Short problem = Write out again the material between the lines holding "Task: Tap the text APS in the header" and "Action: tap(196, 376)", inclusive, requests and all. Shift each coordinate in the answers by adding 6 to every number.

Information given =
+---+
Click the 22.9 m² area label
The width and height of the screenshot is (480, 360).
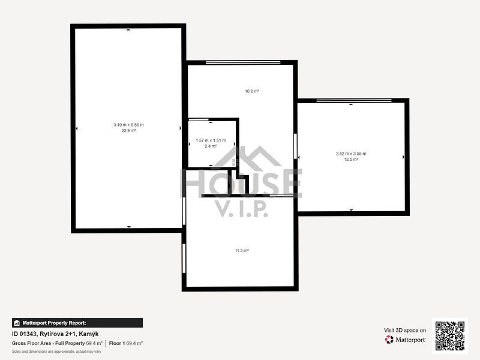[128, 131]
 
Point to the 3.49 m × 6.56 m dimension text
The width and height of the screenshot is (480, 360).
[128, 125]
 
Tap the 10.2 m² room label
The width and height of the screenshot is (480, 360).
[252, 91]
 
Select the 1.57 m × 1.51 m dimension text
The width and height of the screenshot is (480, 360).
[211, 140]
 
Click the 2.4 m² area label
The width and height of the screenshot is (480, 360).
[211, 146]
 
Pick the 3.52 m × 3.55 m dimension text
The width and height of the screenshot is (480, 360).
[351, 154]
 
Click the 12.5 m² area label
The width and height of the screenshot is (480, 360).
[351, 160]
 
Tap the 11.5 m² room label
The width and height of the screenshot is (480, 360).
[242, 251]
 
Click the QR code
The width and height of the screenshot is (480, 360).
[450, 336]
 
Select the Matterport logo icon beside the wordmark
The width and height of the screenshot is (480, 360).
[389, 340]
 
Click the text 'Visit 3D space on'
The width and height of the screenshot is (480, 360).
[405, 331]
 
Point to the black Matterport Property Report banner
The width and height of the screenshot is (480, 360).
[77, 323]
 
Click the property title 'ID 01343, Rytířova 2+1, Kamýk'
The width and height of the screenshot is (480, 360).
[55, 334]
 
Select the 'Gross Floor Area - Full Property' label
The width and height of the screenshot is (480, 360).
[49, 343]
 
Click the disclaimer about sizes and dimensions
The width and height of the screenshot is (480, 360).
[56, 352]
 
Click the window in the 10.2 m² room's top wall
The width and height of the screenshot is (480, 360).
[243, 63]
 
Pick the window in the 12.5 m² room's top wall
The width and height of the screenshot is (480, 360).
[354, 101]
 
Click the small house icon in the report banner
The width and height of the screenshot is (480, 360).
[17, 323]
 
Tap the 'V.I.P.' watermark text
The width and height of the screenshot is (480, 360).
[242, 209]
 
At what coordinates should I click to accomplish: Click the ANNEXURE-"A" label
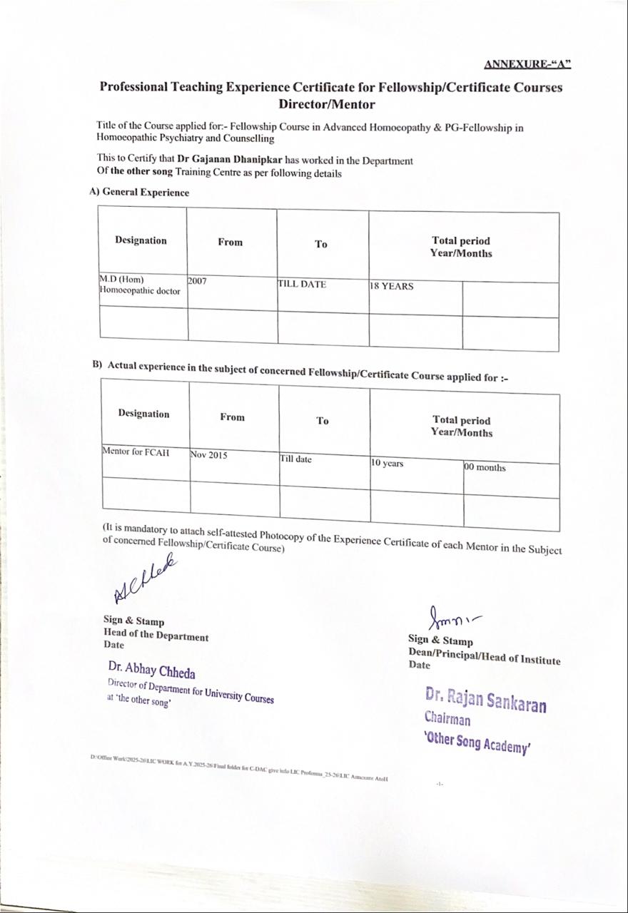coord(527,64)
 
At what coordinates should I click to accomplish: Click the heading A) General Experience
coord(139,192)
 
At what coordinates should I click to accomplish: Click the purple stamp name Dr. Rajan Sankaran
coord(486,700)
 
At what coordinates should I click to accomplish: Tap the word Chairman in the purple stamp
coord(447,718)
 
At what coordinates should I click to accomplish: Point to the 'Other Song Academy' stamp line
coord(477,742)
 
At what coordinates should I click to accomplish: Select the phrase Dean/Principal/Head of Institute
coord(485,658)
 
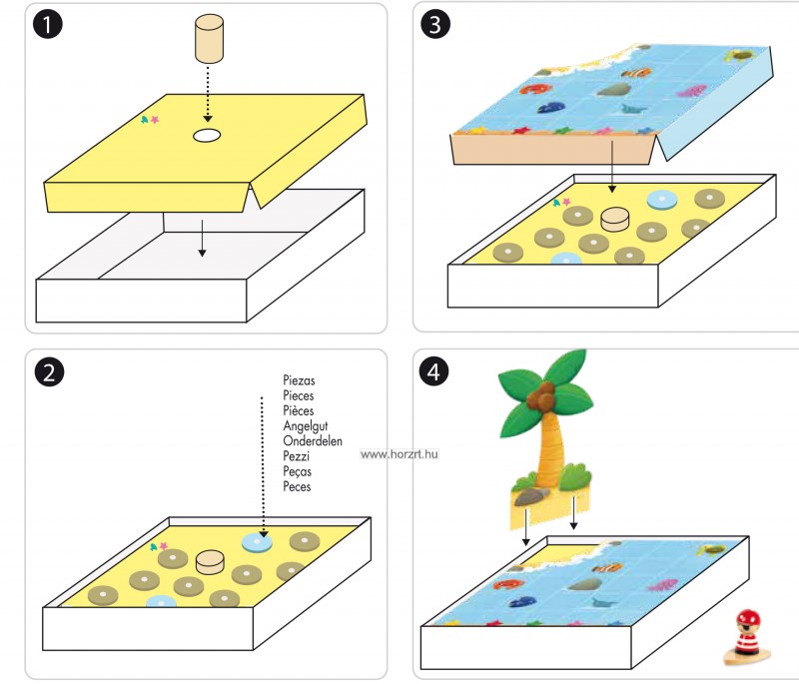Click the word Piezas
point(299,381)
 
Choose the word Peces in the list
point(298,486)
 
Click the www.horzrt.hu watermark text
point(400,454)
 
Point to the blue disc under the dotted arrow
point(258,543)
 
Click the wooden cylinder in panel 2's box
point(211,561)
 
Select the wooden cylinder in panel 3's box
point(615,218)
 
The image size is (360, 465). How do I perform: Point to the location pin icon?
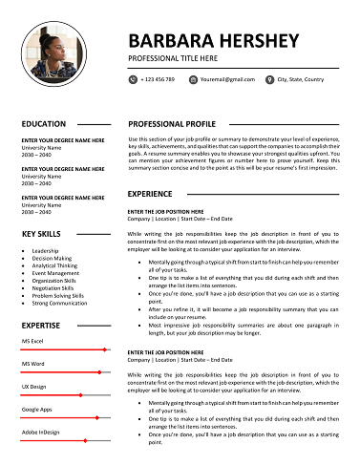269,79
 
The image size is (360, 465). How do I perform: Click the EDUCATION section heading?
43,124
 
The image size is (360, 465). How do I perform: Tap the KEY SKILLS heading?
42,234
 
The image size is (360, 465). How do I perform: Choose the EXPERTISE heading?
41,325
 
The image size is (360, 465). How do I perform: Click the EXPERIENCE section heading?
150,194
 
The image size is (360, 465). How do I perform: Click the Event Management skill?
55,273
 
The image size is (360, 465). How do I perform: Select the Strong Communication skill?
59,303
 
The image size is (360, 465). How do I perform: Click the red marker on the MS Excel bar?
104,349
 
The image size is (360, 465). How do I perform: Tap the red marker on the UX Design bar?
80,395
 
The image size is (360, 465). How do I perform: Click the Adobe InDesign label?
41,432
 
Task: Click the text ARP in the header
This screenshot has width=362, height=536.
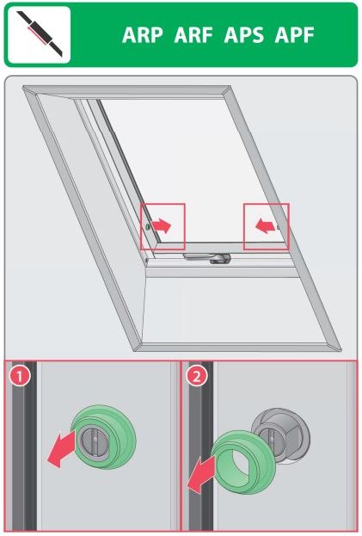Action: tap(143, 35)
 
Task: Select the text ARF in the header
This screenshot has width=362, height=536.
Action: tap(193, 35)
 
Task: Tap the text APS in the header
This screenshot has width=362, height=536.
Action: tap(244, 35)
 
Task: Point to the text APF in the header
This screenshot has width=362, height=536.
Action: tap(294, 35)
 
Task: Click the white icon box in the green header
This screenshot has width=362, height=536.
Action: tap(39, 35)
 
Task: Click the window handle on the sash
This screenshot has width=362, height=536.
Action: tap(207, 258)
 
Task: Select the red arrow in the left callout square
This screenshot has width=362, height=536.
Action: tap(161, 226)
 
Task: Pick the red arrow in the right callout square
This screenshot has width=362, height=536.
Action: tap(266, 226)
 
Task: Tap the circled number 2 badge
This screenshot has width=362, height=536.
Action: tap(196, 376)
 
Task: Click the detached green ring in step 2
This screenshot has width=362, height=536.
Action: tap(243, 462)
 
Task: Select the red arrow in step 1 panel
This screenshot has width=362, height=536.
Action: tap(61, 448)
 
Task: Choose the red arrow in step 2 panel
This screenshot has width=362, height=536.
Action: tap(201, 474)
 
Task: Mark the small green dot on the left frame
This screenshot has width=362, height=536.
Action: tap(147, 226)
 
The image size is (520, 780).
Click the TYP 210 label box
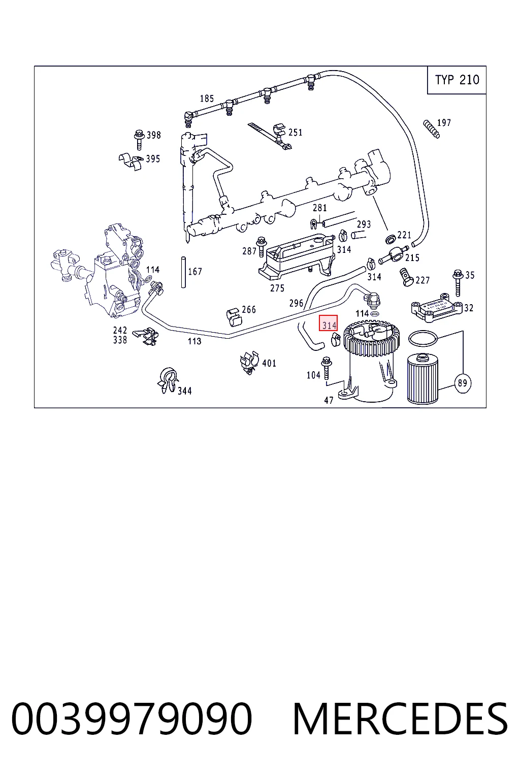456,80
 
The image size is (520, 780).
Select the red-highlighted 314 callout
328,323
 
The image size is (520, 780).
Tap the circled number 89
462,383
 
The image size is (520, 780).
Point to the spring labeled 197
431,129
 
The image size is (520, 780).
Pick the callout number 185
207,99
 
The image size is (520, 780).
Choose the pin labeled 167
183,272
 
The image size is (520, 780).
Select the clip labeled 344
168,380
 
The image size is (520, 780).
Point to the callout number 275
277,288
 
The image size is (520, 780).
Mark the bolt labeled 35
458,283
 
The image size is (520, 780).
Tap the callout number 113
194,341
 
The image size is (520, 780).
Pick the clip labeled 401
249,363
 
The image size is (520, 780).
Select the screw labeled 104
327,368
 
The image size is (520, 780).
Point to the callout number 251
295,133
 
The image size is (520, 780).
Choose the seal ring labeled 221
391,239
+---+
Reply =
Task: Tap the text APS in the header
This screenshot has width=362, height=536.
Action: tap(250, 41)
 
Task: Point to the text APF in the header
This screenshot has width=362, height=536.
Action: tap(300, 41)
 
Task: Click the white icon box in the green header
This screenshot has width=362, height=536.
Action: tap(45, 41)
 
Task: Click the window handle on the sash
This screenshot has width=362, height=536.
Action: tap(213, 264)
 
Task: Select the red arrow in the left callout square
This screenshot has width=362, height=536.
Action: tap(167, 232)
 
Task: Pick the red arrow in the right callout square
This screenshot has width=362, height=536.
Action: tap(272, 232)
 
Task: Tap the circled number 2 badge
This screenshot has width=362, height=536.
Action: tap(202, 382)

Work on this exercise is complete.